▶ DO THIS
Substitute "vertical" for "horizontal" in the stretch of entries from the line containing "The height and width of the screenshot is (500, 637)." through the line containing "(x=397, y=619)", and give only those lines, otherwise unchanged and without the pictures.

▶ INFORMATION PROVIDED
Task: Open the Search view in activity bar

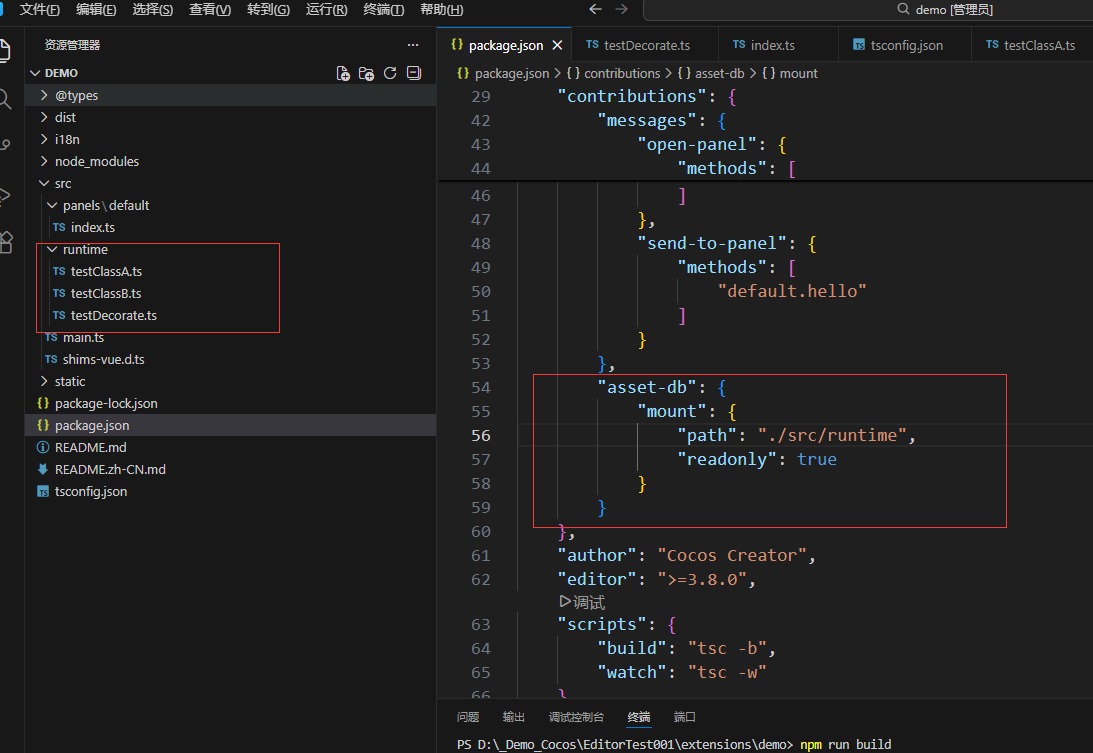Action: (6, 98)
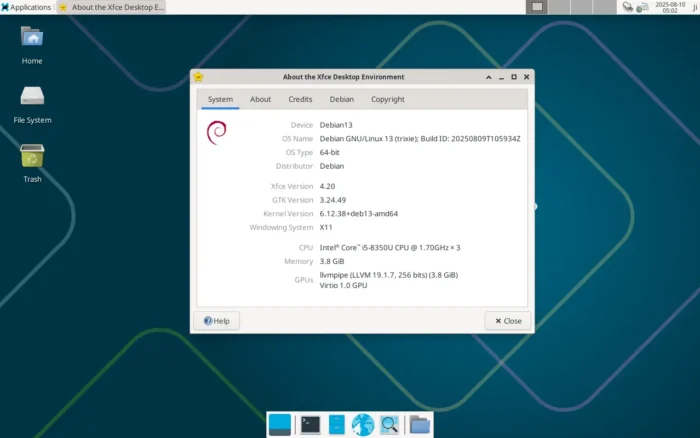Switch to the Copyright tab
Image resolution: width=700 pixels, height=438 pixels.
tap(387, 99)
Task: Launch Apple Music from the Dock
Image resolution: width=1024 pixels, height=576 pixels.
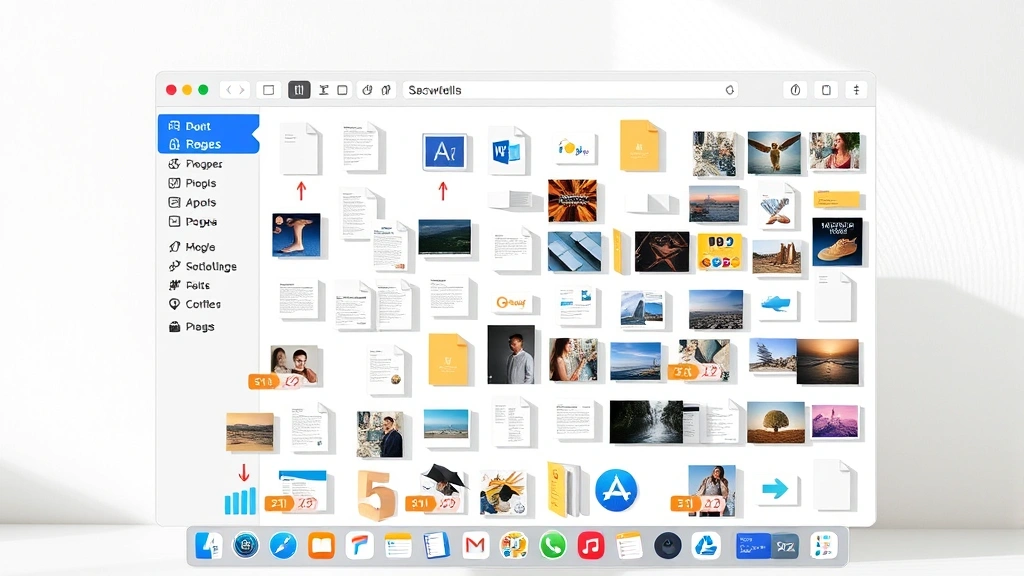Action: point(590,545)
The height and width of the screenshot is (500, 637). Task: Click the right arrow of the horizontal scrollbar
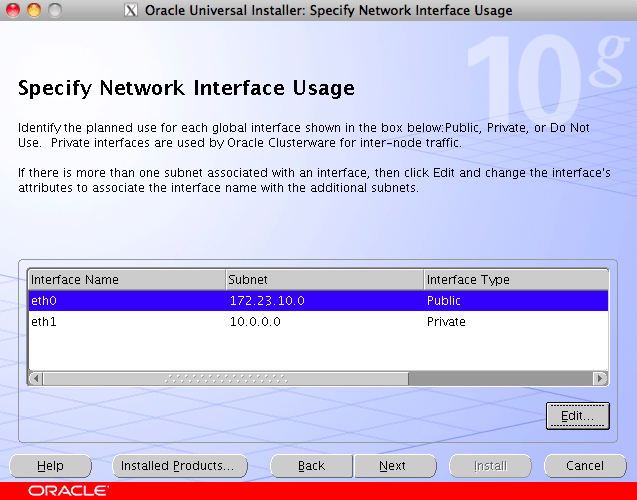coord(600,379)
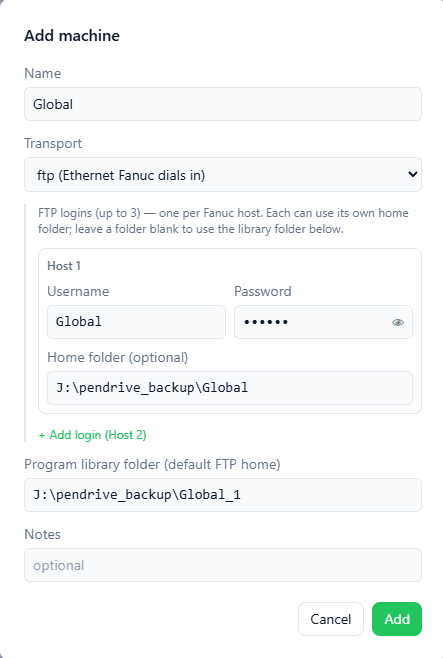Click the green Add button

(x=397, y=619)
==
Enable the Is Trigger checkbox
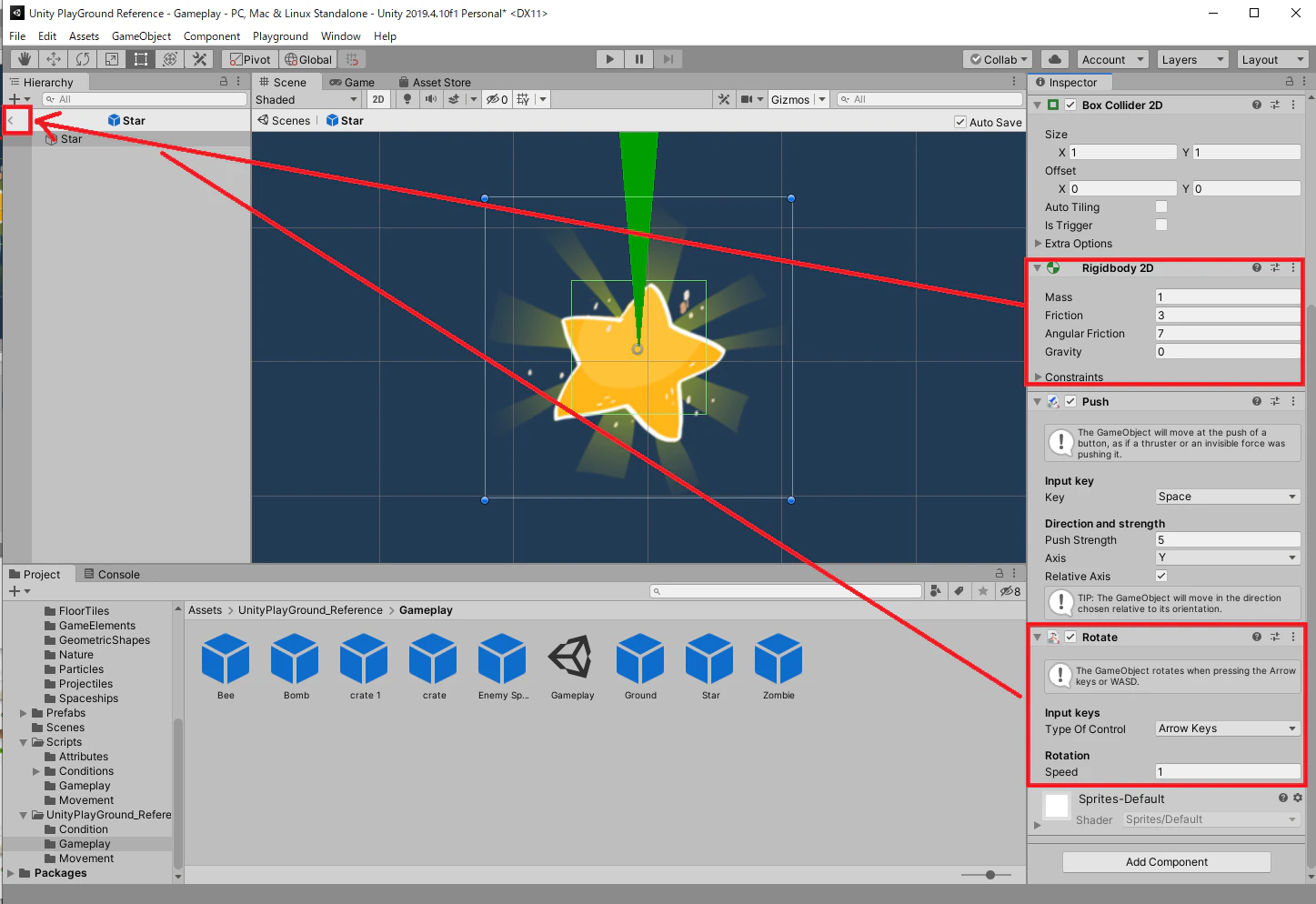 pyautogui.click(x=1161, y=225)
--
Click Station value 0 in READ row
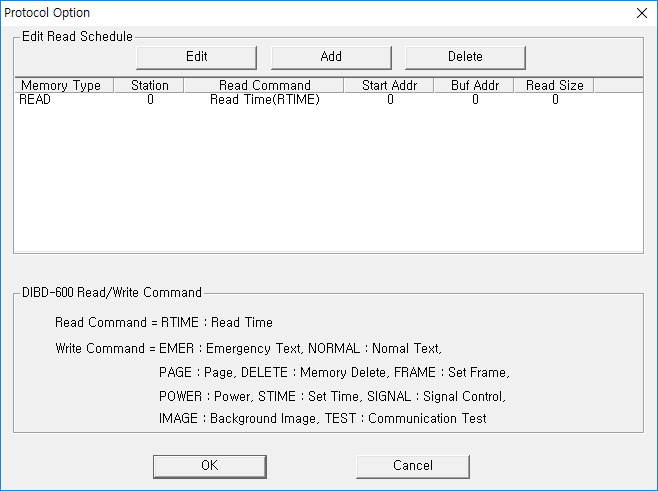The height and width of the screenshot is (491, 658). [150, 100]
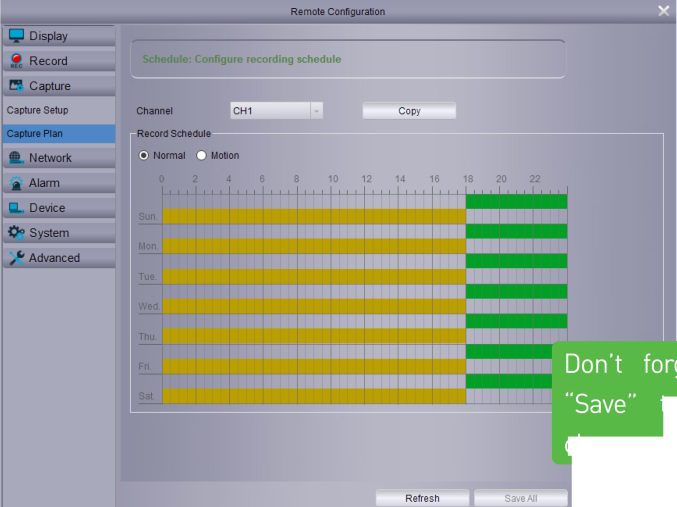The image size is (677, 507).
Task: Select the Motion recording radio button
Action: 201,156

▶ FULL OUTPUT
The height and width of the screenshot is (500, 637). Task: Click the right arrow of the vertical scrollbar
coord(600,379)
Click the green Add button

(x=397, y=619)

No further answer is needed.